If you answered “no” to any of these questions, the Harada method can help you realign your life so that your passion translates into career and personal success.

The First Steps of the Harada Method – Choosing Your Goals

To get started with the Harada Method, pick something you want to master.

When you have picked something, write down 10 variations of the idea and ask your family, friends and your superior at work for their input. After a week of reflection, pick one of the variations and write down your timeframe. This can range from one year to many years from now. The important thing is to set a date.

Next, pick an intermediate goal, something to accomplish in the next three months. When you have that written down, pick a current goal, something that you can achieve this month.

Setting your long-term, intermediate and short-term goals are the first steps of the Harada method. Once you pick something and learn to follow the process every day, you will be successful. The beauty of the method is that no one tells you what you need to do. It is truly up to you.

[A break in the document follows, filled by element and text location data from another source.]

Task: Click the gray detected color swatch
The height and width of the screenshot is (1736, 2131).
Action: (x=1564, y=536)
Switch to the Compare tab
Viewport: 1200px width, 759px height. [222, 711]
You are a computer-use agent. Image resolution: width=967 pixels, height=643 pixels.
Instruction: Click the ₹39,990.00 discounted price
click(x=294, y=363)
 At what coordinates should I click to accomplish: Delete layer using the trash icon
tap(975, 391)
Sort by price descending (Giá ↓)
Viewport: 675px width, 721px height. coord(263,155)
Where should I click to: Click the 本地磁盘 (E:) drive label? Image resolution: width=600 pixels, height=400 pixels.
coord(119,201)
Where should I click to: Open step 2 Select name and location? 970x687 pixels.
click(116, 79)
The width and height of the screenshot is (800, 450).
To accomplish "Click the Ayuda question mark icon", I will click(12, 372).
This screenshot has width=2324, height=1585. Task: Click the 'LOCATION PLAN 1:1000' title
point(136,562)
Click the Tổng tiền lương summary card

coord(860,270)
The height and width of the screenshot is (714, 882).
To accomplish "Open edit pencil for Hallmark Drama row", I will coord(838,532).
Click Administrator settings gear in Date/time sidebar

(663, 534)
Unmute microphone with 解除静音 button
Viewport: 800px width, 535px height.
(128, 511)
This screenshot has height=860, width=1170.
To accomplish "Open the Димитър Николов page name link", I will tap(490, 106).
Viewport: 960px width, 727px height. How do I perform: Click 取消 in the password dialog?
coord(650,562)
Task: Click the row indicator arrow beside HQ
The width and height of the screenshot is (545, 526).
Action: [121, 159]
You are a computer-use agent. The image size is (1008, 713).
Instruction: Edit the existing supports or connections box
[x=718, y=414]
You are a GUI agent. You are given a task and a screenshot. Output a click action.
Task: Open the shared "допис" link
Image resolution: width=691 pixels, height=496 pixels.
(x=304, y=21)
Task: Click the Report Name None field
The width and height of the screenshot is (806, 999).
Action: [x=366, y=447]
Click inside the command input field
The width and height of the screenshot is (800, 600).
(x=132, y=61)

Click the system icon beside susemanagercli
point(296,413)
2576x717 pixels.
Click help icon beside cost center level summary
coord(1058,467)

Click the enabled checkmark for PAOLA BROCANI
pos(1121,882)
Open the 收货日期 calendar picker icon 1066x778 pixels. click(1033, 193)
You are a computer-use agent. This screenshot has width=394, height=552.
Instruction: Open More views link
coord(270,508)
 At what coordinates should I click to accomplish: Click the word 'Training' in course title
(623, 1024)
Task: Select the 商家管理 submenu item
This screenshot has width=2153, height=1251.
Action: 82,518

The Harada Method and Zenjidoka

Companies that want to extend quality beyond the factory walls and implement zenjidoka need to have employees who are skilled enough that they can be trusted with the autonomy to identify and solve customer problems. The development of excellent employees, or hitozukuri, is necessary to make zenjidoka work. The Harada method provides a framework to help companies and individuals develop their knowledge and skills to this level. The method is a step-by-step process that also aligns personal and professional goals, providing motivation for anyone who undertakes it.

Mr. Harada teaches that “if you believe in yourself and are willing to work hard this year, I guarantee you can succeed in life.” Mr. Harada has taught more than 50,000 people in Japan, and it is my privilege to teach his self-reliance method in the West.